İSTANBUL
Bilim ve Sanat Vakfı Sanat Merkezi ile Türk Sineması Araştırmaları (TSA) tarafından Zeyrek Salonu'nda düzenlenen söyleşiye katılan Yönetmen ve senarist Ertem Göreç, bir film hakkında konuşabilmek için öncelikle filmin hangi ortamda yaratıldığının, hangi süreçte yeşerdiğinin ve hangi akımın içinde olduğunun bilinmesi gerektiğini söyledi.
"Seyircisiz film yapılamaz"Göreç, seyircisiz film yapılamayacağının altını çizerek, "72 arkadaşımızın daha sonra yazılan kitapta da belirttiği gibi, 27 Mayıs Harekatı'nın ardından bir sansür ve baskı vardı. O baskıdan kurtulur kurtulmaz yeni bir akım başladı. 'Toplumsal gerçekçi filmler' akımı. Beş yönetmenin 1960-1965 arasında çektiği 11 filmi var. Aslında son film 1967 diye geçiyor ama 2 sene sansürle uğraştı o film. 1967’de piyasaya çıktı. Onun için 1967 deniyor." diye konuştu.
Beş yönetmenin takım kaptanının Metin Erksan olduğunu dile getiren Göreç, şunları aktardı:
"Bu akımın ilk filmi 1960 yapımı 'Gecelerin Ötesi'. Erksan, 1962'de 'Yılanların Öcü' ve Türk sinemasında ilk defa uluslararası bir ödül kazanmış olan 'Susuz Yaz' filmini çekti. Ben 1960'ta 'Otobüs Yolcuları', 1964'te 'Karanlıkta Uyananlar' ve 1965'te 'Kızgın Delikanlı' filmlerini çektim. Sevgili Halit Refiğ'in ilk filmi, 'Şehirdeki Yabancı', sonrasında 'Şafak Bekçileri' ve 'Gurbet Kuşları' filmleri var. Duygu Sağıroğlu, 1965'te 'Bitmeyen Yol’u yaptı. Rahmetli Lütfi (Ömer Lütfi Akad) ağabeyimiz 'Hudutların Kanunu'nu çekti. Hepsi gibi bu film de çok enteresan. Yılmaz Güney’in yazdığı bir hikayeden Lütfi ağabey senaryo haline getirdi ve filmi çekti."
Ertem Göreç, bu akımın içinde Atıf Yılmaz, Memduh Ün ve Yılmaz Güney'in olmadığını ifade ederek, sözlerini şöyle sürdürdü:
"Hepsi, gerçekçi ve çok iyi filmler çekti ama bu filmler, toplumsal bir konuyu, hiç sulandırmadan, yalnız toplumun problemi olarak işleyen filmler değildi. İçinde ya avantür ya aşk ya da başka bir şey var.
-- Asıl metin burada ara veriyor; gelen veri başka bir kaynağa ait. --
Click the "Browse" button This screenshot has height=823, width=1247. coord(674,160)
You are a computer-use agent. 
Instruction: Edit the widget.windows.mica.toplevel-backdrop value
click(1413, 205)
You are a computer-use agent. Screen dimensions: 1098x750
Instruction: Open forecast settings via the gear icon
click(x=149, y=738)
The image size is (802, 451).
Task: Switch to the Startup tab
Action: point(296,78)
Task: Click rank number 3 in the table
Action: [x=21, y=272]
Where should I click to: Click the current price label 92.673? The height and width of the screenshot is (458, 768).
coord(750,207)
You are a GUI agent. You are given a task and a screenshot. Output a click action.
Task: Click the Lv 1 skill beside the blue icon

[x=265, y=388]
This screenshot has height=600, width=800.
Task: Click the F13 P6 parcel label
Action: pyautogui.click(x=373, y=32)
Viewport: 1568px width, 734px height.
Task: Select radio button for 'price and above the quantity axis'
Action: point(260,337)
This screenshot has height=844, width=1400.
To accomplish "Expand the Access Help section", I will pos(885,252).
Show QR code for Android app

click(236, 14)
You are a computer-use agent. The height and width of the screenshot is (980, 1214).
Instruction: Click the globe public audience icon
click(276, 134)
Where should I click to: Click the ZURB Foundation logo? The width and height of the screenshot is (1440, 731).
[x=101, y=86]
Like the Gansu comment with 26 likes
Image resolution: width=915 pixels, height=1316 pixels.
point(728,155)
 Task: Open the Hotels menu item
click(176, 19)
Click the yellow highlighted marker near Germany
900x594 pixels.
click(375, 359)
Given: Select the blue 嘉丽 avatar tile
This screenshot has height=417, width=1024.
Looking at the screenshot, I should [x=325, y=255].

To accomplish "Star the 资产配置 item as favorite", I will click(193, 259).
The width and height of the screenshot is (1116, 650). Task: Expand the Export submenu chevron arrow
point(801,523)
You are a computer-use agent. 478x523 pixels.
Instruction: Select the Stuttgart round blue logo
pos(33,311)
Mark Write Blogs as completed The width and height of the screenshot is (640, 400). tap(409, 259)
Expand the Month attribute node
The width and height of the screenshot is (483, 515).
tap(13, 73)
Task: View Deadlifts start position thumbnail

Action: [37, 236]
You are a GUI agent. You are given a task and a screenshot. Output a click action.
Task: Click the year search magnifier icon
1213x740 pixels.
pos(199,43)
Dikkati dağıtıyor ve onun içinden geçiyor. Halbuki bu 11 film, toplumun problemlerini işliyor. Hiç fazla dağılmıyor. Ana hattı bu. Toplumsal gerçek dediğimizde bunu kast ediyoruz. Tabii ki öteki arkadaşlarımın da toplumla ilgili filmleri var ama tamamiyle bunun üzerine değillerdi."
"Yönetmen, senaryoya kendi yorumunu katar""Karanlıkta Uyananlar" isimli filmi ve toplumsal sınıf kavramına da değinen Göreç, şunları söyledi:
“Film, işçi-işveren ilişkilerini irdeliyor ama aslında bizim bu filmde yapmak istediğimiz şey, (yabancı güçler) 1960'lı yıllarda çok az bilinen bir şeydi. Hala da çok iyi bilinmiyor. Yabancı güçlerin gerçekten o yıllarda daha zayıf, fakir ülkeler üzerindeki ambargosu ve onu sömürmesini anlatmaya çalıştık filmde. Aslında film onu anlatıyor ama bunu filmde biraz sona aldık. Seyircinin anlayacağı şekilde anlatmaya çalıştık."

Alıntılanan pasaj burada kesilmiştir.